In the early 2010s, releasing software once a quarter was considered ambitious. Back then, even major analysts encouraged limited release cycles to maintain stability. Fast forward to today, and releasing code quarterly feels archaic in an era defined by continuous integration and continuous deployment (CI/CD).
At AWS re:Invent, Edith Harbaugh, co-founder and CEO of LaunchDarkly, reflected on this shift while discussing the evolution of AI in the modern software stack. She highlighted how over 5,000 LaunchDarkly customers now release code dozens of times daily—an astonishing acceleration made possible by automation, distributed infrastructure, and data-driven workflows.

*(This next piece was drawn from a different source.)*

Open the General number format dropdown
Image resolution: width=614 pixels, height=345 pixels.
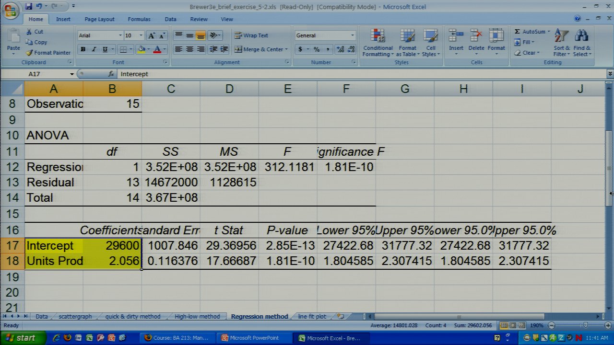352,35
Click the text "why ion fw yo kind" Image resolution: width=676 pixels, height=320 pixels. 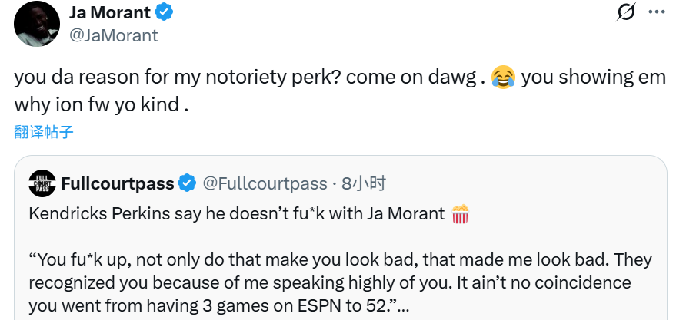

From Golden Discs to Continuous Deployment
The journey to today’s iterative release model has been one of unlearning old engineering traditions. In the era of physical software distribution, teams had to perfect each version before shipment.
“When you were shipping a physical disk and users installed it on their own machines, there was no room for failure,” Harbaugh explained. That constraint drove the pursuit of the so-called “golden disc”, where software had to be final before leaving the factory.

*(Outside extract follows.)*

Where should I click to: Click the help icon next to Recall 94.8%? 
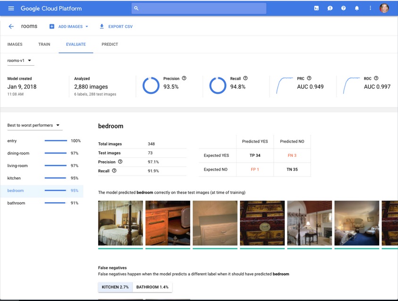(246, 78)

Even after cloud computing took over, traces of that mindset remained. Developers built systems around users manually updating software versions. Only slowly did the industry acknowledge the SaaS reality, where instant updates, feature flags, and experimentation replaced version numbers and manual installs.
Today, this thinking extends to AI-driven systems, where outcomes are nondeterministic and evolving—but the core challenge remains: how to manage change safely and continuously.

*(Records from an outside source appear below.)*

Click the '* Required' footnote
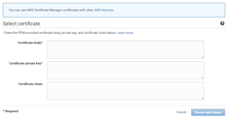Image resolution: width=228 pixels, height=117 pixels. [11, 111]
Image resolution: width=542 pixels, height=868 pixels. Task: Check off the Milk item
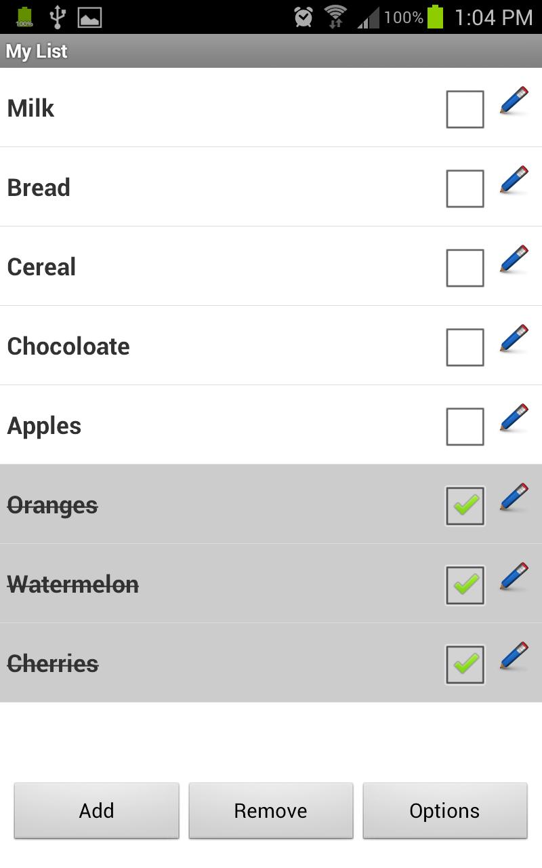click(x=465, y=109)
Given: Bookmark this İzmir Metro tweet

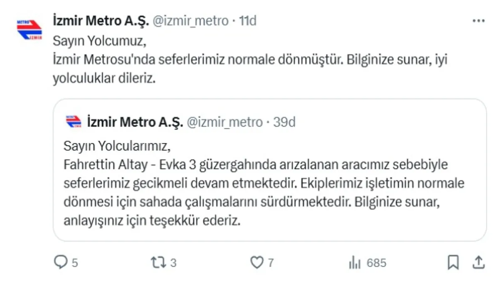Looking at the screenshot, I should (453, 262).
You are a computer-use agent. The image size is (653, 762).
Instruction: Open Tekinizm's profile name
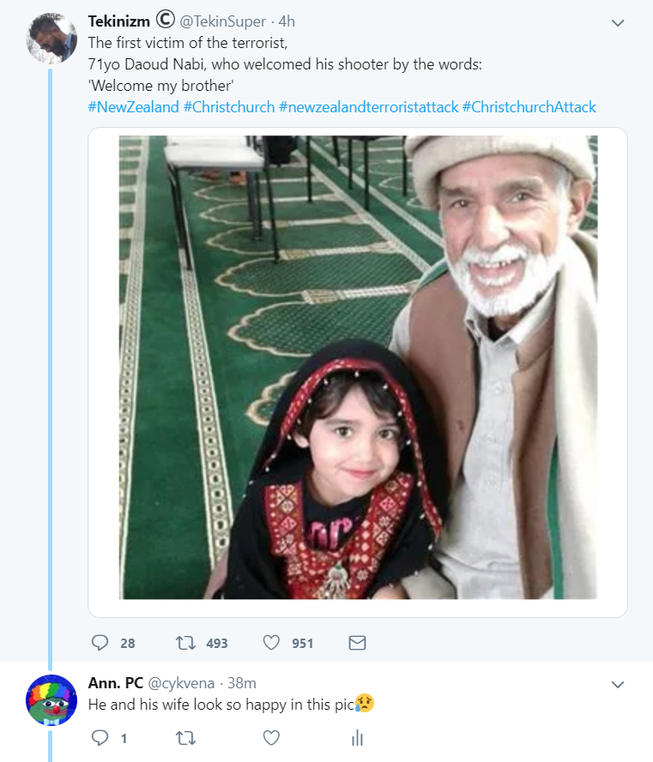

AI Agents: Just Another Backend
For Harbaugh, the rise of AI agents doesn’t represent a revolution but rather an incremental shift—another layer in backend evolution.
She views AI models as simply new compute surfaces to experiment with. “If you’re pushing features multiple times per week or even day, you gain a tighter feedback loop with customers,” she said. Many LaunchDarkly users already run A/B tests between different backends or throughput configurations, treating an AI model swap just like deploying a new API or microservice.
In that context, an AI is just another backend, one optimized for adaptability and learning rather than deterministic output. Developers still measure latency, accuracy, response time, and reliability—the same metrics used for any backend system.What changes, however, is the speed of iteration and the flexibility of decision-making, as AI agents can adapt dynamically to performance signals and user behavior.
The Shift Toward Self-Healing Software
While today’s systems detect errors and roll back releases automatically, Harbaugh envisions a near future where software detects, diagnoses, and self-corrects all without human input.
“The next step beyond detecting failures is generating a fix and committing it automatically,” she said. In this view, an AI agent could observe recurring errors tied to a specific iOS version, generate a patch, and deploy it safely through CI/CD all autonomously.
The same approach could extend to customer-driven updates. If feedback analysis reveals users requesting new languages or accessibility features, AI systems could localize software content or update features instantly.
“Localization has historically been very manual, but AI can make it cheaper, faster, and more accurate,” Harbaugh noted, emphasizing how automation is scaling developer productivity rather than replacing it.
Maintaining Control in an Agentic Era
As AI workflows expand across development pipelines, observability, testing, and control remain the pillars of LaunchDarkly’s philosophy. Harbaugh summarized it in three words: launch, measure, control.
Even with agentic AI—systems that can trigger actions autonomously—the core metrics stay the same: speed, precision, reliability, and business impact. The difference lies in how fast cycles close and how many layers of automation mediate human oversight.
Harbaugh pointed out that LaunchDarkly’s platform now enables customers to experiment with multiple large language models (LLMs) simultaneously, tracking their performance through practical KPIs. This experimentation helps teams understand real-world ROI rather than relying solely on benchmarks or hype.
The company is also addressing new challenges such as versioning AI data models during live releases—ensuring that updates are traceable and reversible, even when models evolve continuously.
AI Won’t Replace Developers—It Will Empower Them
Harbaugh dismisses the notion that AI-coded systems will eliminate engineering roles. Instead, she believes automation will elevate human creativity, much like spreadsheets empowered financial analysts rather than eliminating jobs.
“AI doesn’t make engineers obsolete,” she said. “Just as spreadsheets replaced slide rules but not Wall Street, AI will expand what developers can focus on.”
With AI handling more operational and repetitive aspects of deployment, developers can invest time in innovation, experimentation, and solving higher-order problems—factors essential for maintaining a competitive advantage in the fast-moving world of software delivery.
Conclusion: AI as the Invisible Backend
The convergence of feature management, AI automation, and continuous delivery marks the dawn of self-healing, self-optimizing software systems. In this new paradigm, AI agents quietly power reliability and adaptability behind the scenes, functioning as an intelligent backend that responds to change at machine speed.
For companies leading this transformation, like LaunchDarkly, the message is clear: AI isn’t replacing backend engineering—it’s becoming its next evolution.